Directions for this task:
Your answer must consist solely of the lines from the start of the entries below through the line with "28 agosto, 2026 (131, 959)", unchanged.

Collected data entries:
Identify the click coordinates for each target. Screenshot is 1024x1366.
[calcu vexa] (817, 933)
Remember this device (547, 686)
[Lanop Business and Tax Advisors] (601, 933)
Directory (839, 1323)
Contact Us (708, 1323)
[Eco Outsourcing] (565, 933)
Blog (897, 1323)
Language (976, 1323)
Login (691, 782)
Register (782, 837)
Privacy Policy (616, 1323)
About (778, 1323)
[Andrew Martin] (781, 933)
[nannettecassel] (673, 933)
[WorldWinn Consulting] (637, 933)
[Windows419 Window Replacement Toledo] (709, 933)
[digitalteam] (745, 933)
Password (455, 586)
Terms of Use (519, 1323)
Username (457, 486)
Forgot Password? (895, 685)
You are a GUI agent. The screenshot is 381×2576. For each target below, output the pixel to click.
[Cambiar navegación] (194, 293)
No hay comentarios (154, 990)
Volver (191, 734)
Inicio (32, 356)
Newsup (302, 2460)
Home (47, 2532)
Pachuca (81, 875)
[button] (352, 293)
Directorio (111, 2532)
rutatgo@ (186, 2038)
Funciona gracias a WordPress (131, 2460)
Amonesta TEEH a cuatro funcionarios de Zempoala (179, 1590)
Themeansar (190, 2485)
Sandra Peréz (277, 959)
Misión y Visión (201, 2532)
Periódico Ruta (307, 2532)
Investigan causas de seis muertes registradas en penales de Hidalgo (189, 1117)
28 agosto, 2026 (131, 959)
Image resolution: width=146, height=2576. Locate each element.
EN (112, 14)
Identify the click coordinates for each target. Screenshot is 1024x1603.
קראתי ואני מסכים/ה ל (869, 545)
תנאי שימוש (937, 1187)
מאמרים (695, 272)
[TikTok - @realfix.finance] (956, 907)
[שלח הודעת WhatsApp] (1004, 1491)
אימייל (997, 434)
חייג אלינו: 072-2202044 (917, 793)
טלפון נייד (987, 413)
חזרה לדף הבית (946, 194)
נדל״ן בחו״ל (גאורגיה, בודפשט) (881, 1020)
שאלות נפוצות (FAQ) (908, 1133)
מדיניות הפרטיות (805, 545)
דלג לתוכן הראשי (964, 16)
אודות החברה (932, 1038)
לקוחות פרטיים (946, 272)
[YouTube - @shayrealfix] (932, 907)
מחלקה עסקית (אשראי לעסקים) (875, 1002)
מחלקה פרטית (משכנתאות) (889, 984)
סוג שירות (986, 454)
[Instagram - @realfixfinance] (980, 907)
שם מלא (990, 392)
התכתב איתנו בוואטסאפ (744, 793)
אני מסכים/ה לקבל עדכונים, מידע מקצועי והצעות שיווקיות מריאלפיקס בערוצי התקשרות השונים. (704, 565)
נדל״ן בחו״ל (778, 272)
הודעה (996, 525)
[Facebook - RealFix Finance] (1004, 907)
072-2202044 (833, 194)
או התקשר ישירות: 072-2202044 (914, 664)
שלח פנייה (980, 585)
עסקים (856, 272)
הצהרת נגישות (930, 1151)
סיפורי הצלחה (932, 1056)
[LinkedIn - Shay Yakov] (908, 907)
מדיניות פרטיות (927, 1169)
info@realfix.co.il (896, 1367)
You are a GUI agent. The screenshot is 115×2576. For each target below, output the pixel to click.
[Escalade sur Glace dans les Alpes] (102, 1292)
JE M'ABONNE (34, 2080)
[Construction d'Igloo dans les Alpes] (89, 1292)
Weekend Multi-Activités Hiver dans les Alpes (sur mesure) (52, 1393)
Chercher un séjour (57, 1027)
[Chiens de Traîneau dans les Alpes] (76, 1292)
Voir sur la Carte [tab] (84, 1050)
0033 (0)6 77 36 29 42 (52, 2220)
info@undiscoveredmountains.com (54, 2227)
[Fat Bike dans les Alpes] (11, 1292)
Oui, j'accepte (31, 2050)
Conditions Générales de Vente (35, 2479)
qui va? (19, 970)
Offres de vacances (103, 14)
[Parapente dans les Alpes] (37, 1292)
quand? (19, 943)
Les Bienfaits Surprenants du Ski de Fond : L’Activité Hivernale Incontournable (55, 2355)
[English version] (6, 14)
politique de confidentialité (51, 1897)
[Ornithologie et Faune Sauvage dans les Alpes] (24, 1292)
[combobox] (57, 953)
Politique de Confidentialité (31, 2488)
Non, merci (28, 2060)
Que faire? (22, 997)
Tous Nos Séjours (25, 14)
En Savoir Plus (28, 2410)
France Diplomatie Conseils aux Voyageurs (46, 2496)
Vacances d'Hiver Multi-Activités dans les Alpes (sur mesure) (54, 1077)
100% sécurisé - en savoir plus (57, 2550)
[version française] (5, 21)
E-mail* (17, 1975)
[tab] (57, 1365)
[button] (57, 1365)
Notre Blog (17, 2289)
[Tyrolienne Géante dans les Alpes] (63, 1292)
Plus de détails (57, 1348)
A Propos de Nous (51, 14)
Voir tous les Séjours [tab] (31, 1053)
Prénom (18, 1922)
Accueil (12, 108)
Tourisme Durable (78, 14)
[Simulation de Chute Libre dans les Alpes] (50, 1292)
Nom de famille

Task response:
Identify the click coordinates for each target. Screenshot is 1024x1366.
[calcu vexa] (817, 933)
Remember this device (547, 686)
[Lanop Business and Tax Advisors] (601, 933)
Directory (839, 1323)
Contact Us (708, 1323)
[Eco Outsourcing] (565, 933)
Blog (897, 1323)
Language (976, 1323)
Login (691, 782)
Register (782, 837)
Privacy Policy (616, 1323)
About (778, 1323)
[Andrew Martin] (781, 933)
[nannettecassel] (673, 933)
[WorldWinn Consulting] (637, 933)
[Windows419 Window Replacement Toledo] (709, 933)
[digitalteam] (745, 933)
Password (455, 586)
Terms of Use (519, 1323)
Username (457, 486)
Forgot Password? (895, 685)
You are a GUI agent. The screenshot is 381×2576. For each target below, output the pixel to click.
[Cambiar navegación] (194, 293)
No hay comentarios (154, 990)
Volver (191, 734)
Inicio (32, 356)
Newsup (302, 2460)
Home (47, 2532)
Pachuca (81, 875)
[button] (352, 293)
Directorio (111, 2532)
rutatgo@ (186, 2038)
Funciona gracias a WordPress (131, 2460)
Amonesta TEEH a cuatro funcionarios de Zempoala (179, 1590)
Themeansar (190, 2485)
Sandra Peréz (277, 959)
Misión y Visión (201, 2532)
Periódico Ruta (307, 2532)
Investigan causas de seis muertes registradas en penales de Hidalgo (189, 1117)
28 agosto, 2026 (131, 959)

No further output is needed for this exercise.